The economy has always been shaped by the perceptions and reactions of stakeholders to information. Today, technology has facilitated access to a broader range of knowledge, impacting these viewpoints and choices. But despite the wealth of information at our fingertips, information bias still exists – after all, we humans only have limited capacity to process the knowledge available to us.
With the onset of generative artificial intelligence (GAI), we are now seeing the way we interact with information change in unprecedented ways.
Two papers presented by Singapore Management University (SMU)’s faculty touched on these pertinent areas: Examining local-thinking bias and gaining empirical evidence about whether it is an impediment to market-price formation; as well as investigating whether generative AI facilitates investor trading.
The papers were presented at the Tri-University Accounting Research Conference 2024, which was hosted by National University of Singapore (NUS) on 20 April 2024, and was attended by faculty from Nanyang Technological University, NUS and SMU.
The annual conference aims to promote Assistant Professors’ research, providing a platform for the lively exchange of ideas and feedback between junior and senior faculty.
Other papers presented at the conference covered subjects ranging from corporate social responsibility risk, audit quality and more.
Local-thinking bias and how it affects analysts’ decisions
People naturally have a tendency to make decisions based on available information. After all, it is difficult to pay attention to what we do not know. This was the main focus of the first paper, which was presented by Wei Ting Loh, Assistant Professor of Accounting from SMU’s School of Accountancy.
Simply titled “Local-Thinking Bias”, Professor Loh co-authored the paper with Professor Ed deHaan from Stanford Graduate School of Business as well as Professor Charles Lee from University of Washington.
The authors sought to investigate local-thinking bias within the context of how it affects equity research analysts – specifically, to provide evidence on how overreaction to such “local” information affects the market.

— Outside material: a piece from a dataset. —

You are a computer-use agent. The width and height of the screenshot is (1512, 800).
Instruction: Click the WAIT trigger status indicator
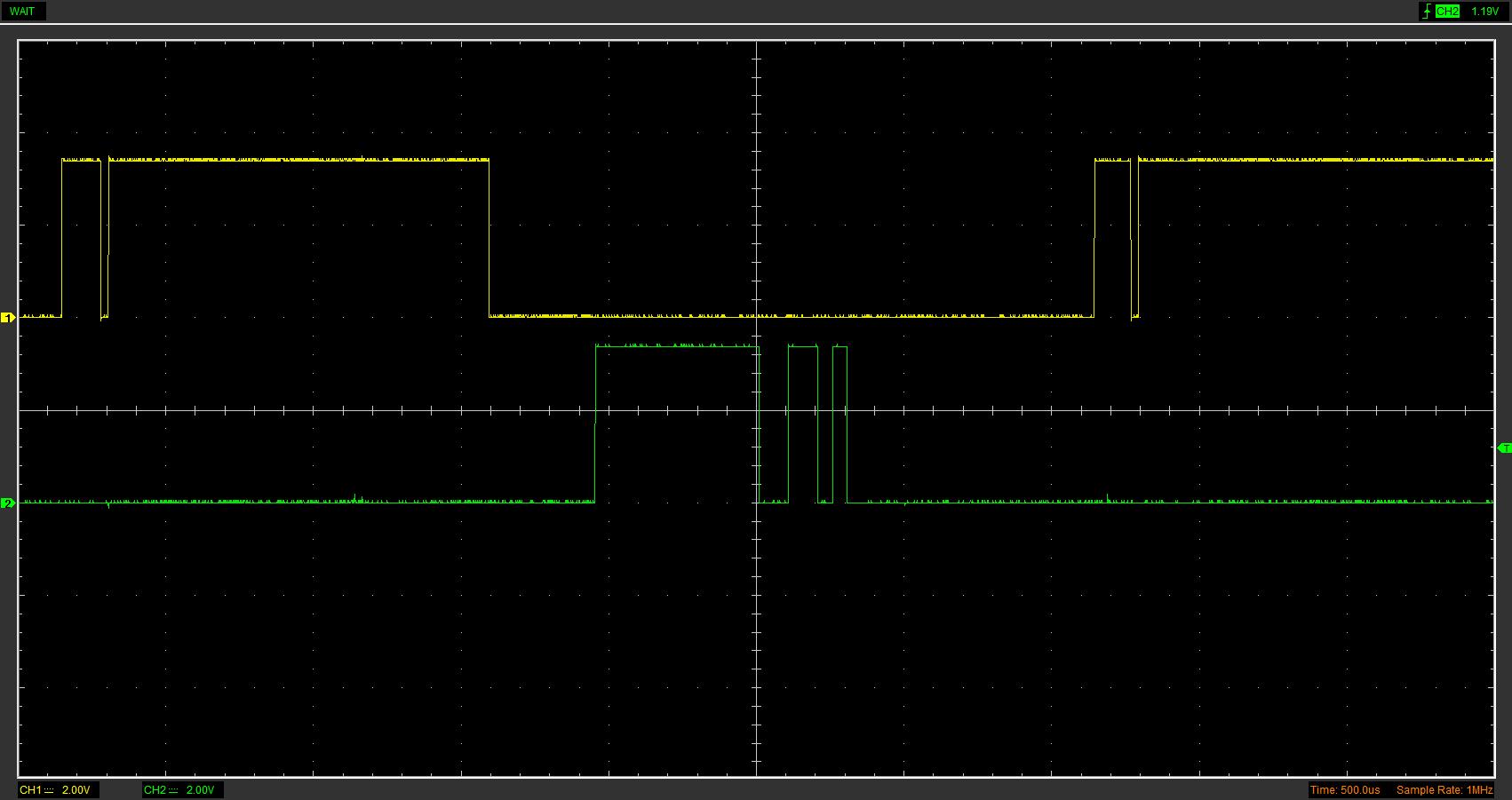[22, 12]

“For this study, we focused on the individual analyst. We are focused on how individuals who exhibit local-thinking bias can evaluate the same external information with predictably different errors.”
The findings show that analysts do indeed overreact to their local information, while simultaneously under-reacting to news from firms outside of their own portfolios – which shows evidence that local-thinking bias exists, and market prices tend to follow these overreactions. Most studies prior to this had seemed suggest that analysts are chronically inattentive and under-react to a wide variety of signals.
Elaborating, Professor Loh said, “Against this backdrop, we show that analysts are better characterised as being selectively attentive – that is, they are highly attentive to local news, while paying insufficient attention to news from firms they do not cover.”
How generative AI has affected investor trading
In the afternoon, Pengkai Lin, Assistant Professor of Accounting, presented his paper, titled “Does Generative AI Facilitate Investor Trading? Evidence from ChatGPT Outages”.
The paper was co-authored alongside Qiang Cheng, Lee Kong Chian Chair Professor of Accounting, and PhD candidate Yue Zhao from SMU’s School of Accountancy, and investigated the extent to which investors rely on Generative AI (GAI) – like ChatGPT – for trading purposes, and the associated impact on stock price informativeness.
“Survey evidence suggests that certain fund managers have used ChatGPT to produce marketing text, process textual documents, draft emails and reports, as well as for coding assistance,” Professor Lin explained in his introduction.
During his presentation, Professor Lin explained the two camps that exist when it comes to GAI; one embraces its utility and its ability to simplify tasks, while the other has concerns over erroneous, inconsistent or unchecked responses from GAI as well as the risk of data leakage when using GAI.
The authors examined the stock trading volume during ChatGPT outages, and found a significant decline during these periods. Furthermore, the effect was stronger for firms with corporate news announced right before or during outages. The authors further documented a decrease in informed trading activities during outages.
The findings uncovered a significant drop in trading volume during the outage periods – a fact that indicates the significant use of ChatGPT by investors for trading purposes. “We further observe more pronounced effects for investors with greater information-processing demands and for non-retail investors,” Professor Lin added.
These results support regulators’ concerns that malfunctions in AI models could potentially disrupt financial stability. In addition, it also serves to contribute to the emerging literature that examine GAI and ChatGPT’s effects, as well as the broader research investigating the use of technology in capital markets.